La chiesa della Madonna degli Angeli a Paravati
2 minuti per la letturaMILETO – La festa patronale della frazione Paravati, dedicata alla Madonna degli Angeli, si è conclusa tra la soddisfazione degli organizzatori e il plauso dei presenti. Ma la ricorrenza ha assunto anche un significato più profondo con da un lato le tensioni tra Fondazione Cuore Immacolato di Maria e Diocesi e dall’altro il trasferimento nel prossimo futuro del parroco, don Francesco Sicari, e del suo vice, don Andrea Campennì, ad altra parrocchia probabilmente da settembre.
All’inizio dei festeggiamenti, presiedendo la celebrazione eucaristica, don Sicari ha ricordato ai paravatesi come quella dedicata alla Madonna degli Angeli, venerata a Paravati da oltre 500 anni, sia «la giornata del silenzio orante rispetto al chiasso tipico della festa».

◆ Dati grezzi:
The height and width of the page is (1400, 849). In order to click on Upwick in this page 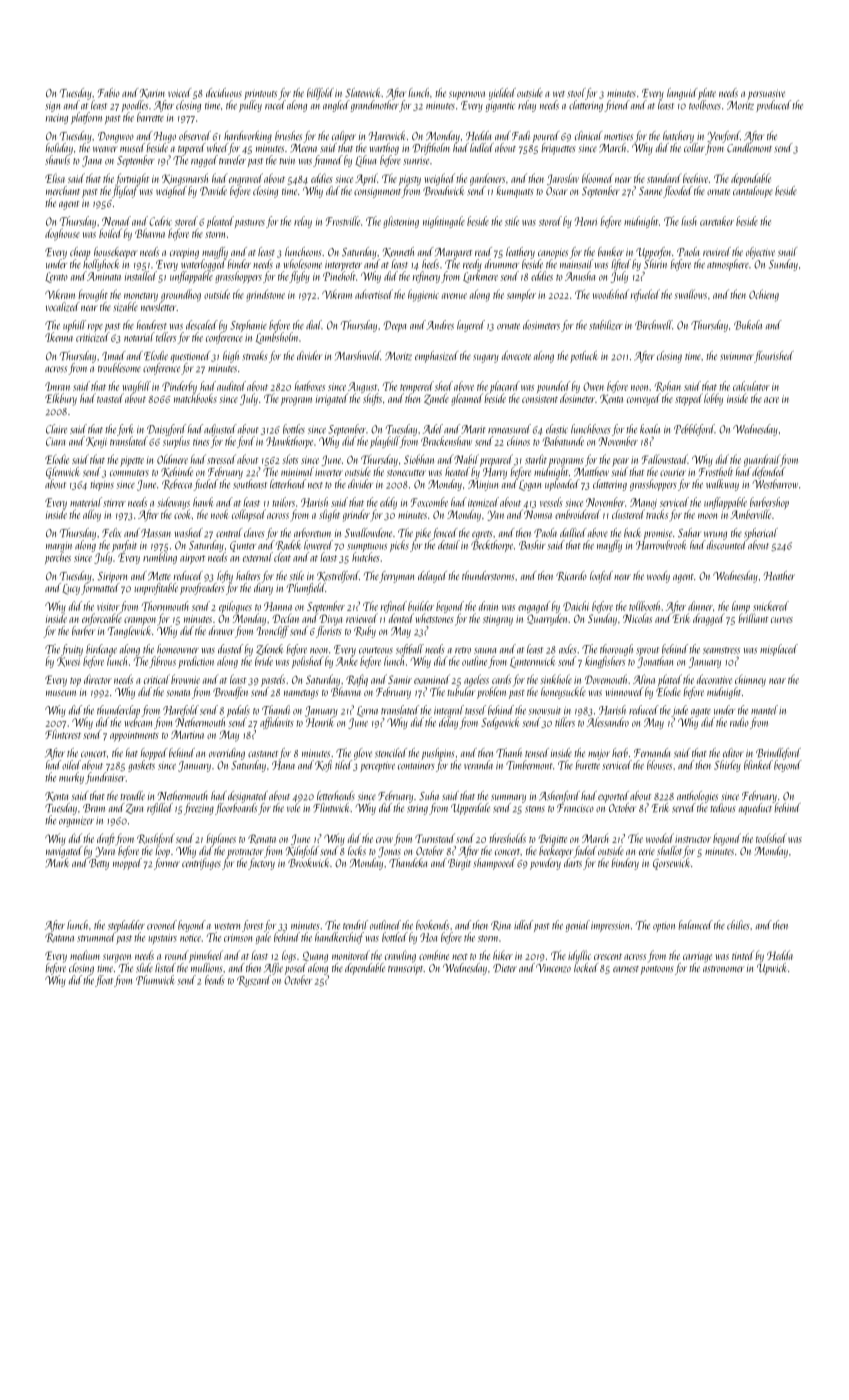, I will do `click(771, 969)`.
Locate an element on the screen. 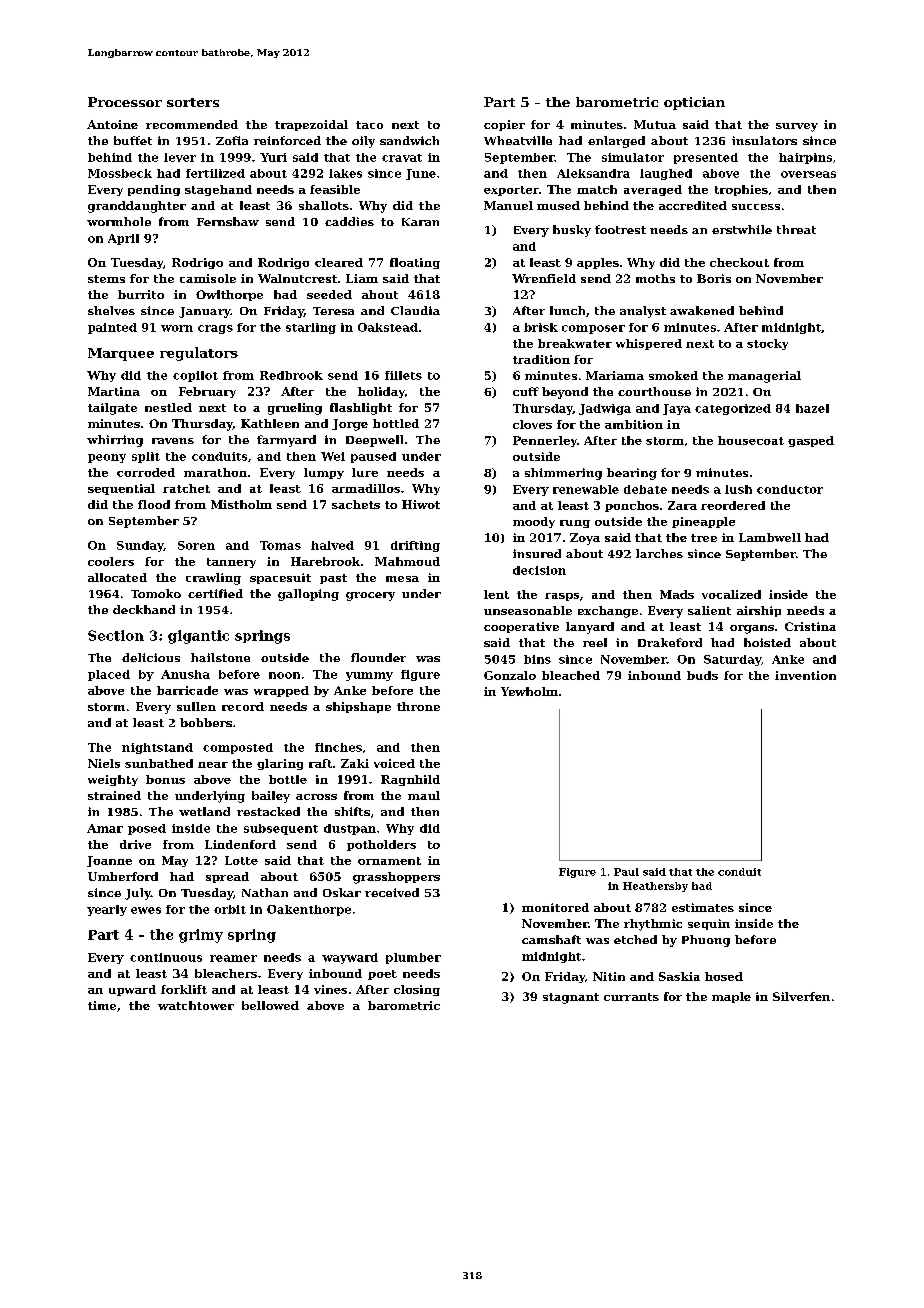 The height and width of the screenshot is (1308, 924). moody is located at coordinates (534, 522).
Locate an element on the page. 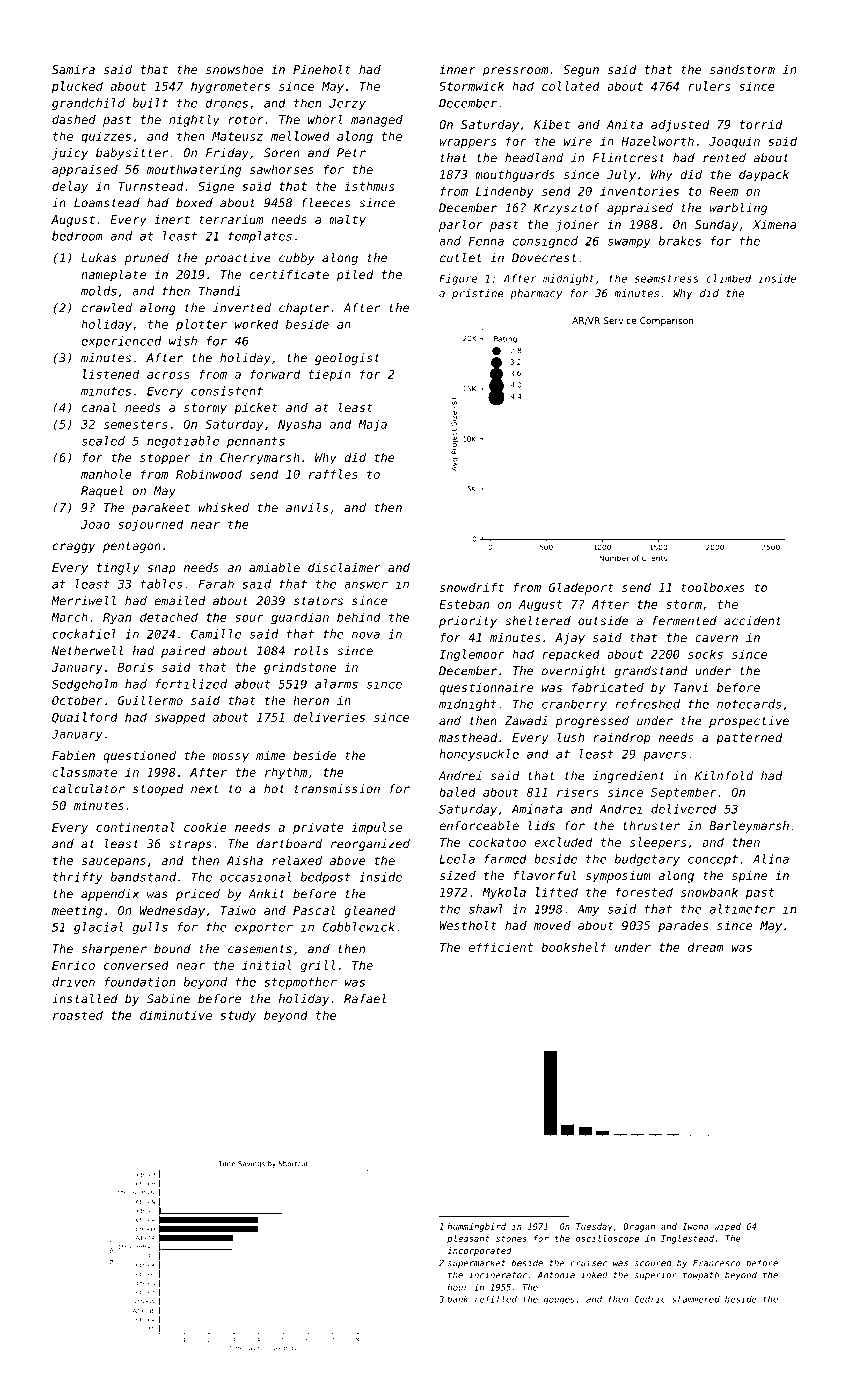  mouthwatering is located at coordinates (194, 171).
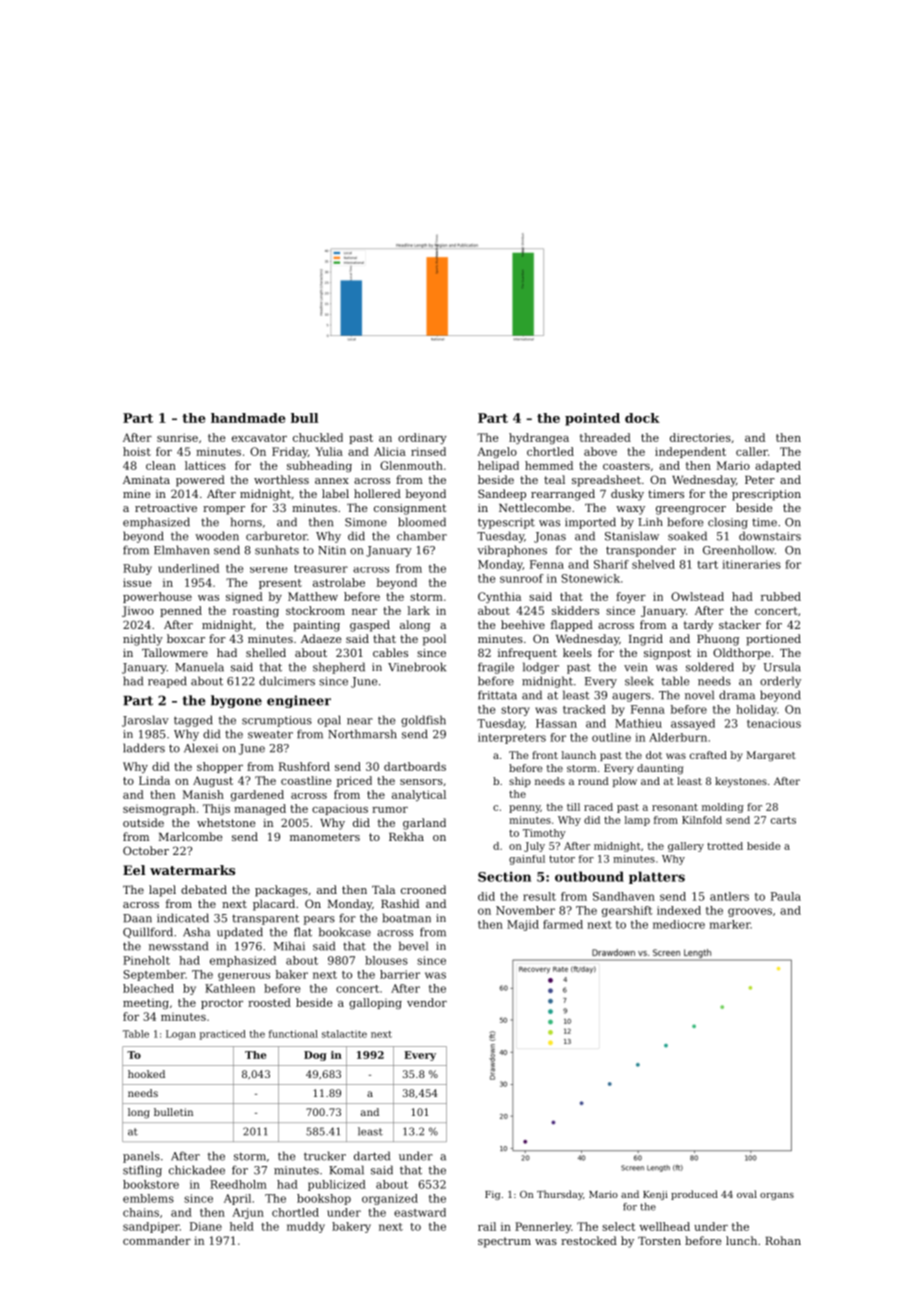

◆ Svolgere quanto segue:
**1.** Secondo l'articolo sulla festa patronale di Paravati, da quanto tempo la Madonna degli Angeli è venerata nella frazione?
**2.** Redigere il seguito dell'articolo sulla festa patronale di Paravati, a partire dall'ultima frase riportata.
Per lo svolgimento non occorre consultare l'elenco.

◆ Esiti delle consegne:
**1.** Da oltre 500 anni.

**2.**
Una giornata in cui «la devozione diventa intima, perché ciascuno venendo ai piedi della Madonna e incrociando i suoi occhi misericordiosi e amorevoli apre il cuore e pone al cuore di questa Madre i propri problemi, angosce, sogni, desideri, speranze. E nessuno di noi può sapere di questo colloquio intimo e personale con Maria. Questa devozione è un prezioso patrimonio di fede e di religiosità che si trasmette di generazione in generazione e vorrei che questa trasmissione di bene non si interrompesse».
Il sacerdote ha chiesto ai fedeli «di donarla ai figli, ai bambini, ragazzi e giovani di oggi come un tesoro prezioso che dice in maniera vera anche il senso di appartenenza a questa porzione di chiesa che cammina e abita questo territorio benedetto da Dio».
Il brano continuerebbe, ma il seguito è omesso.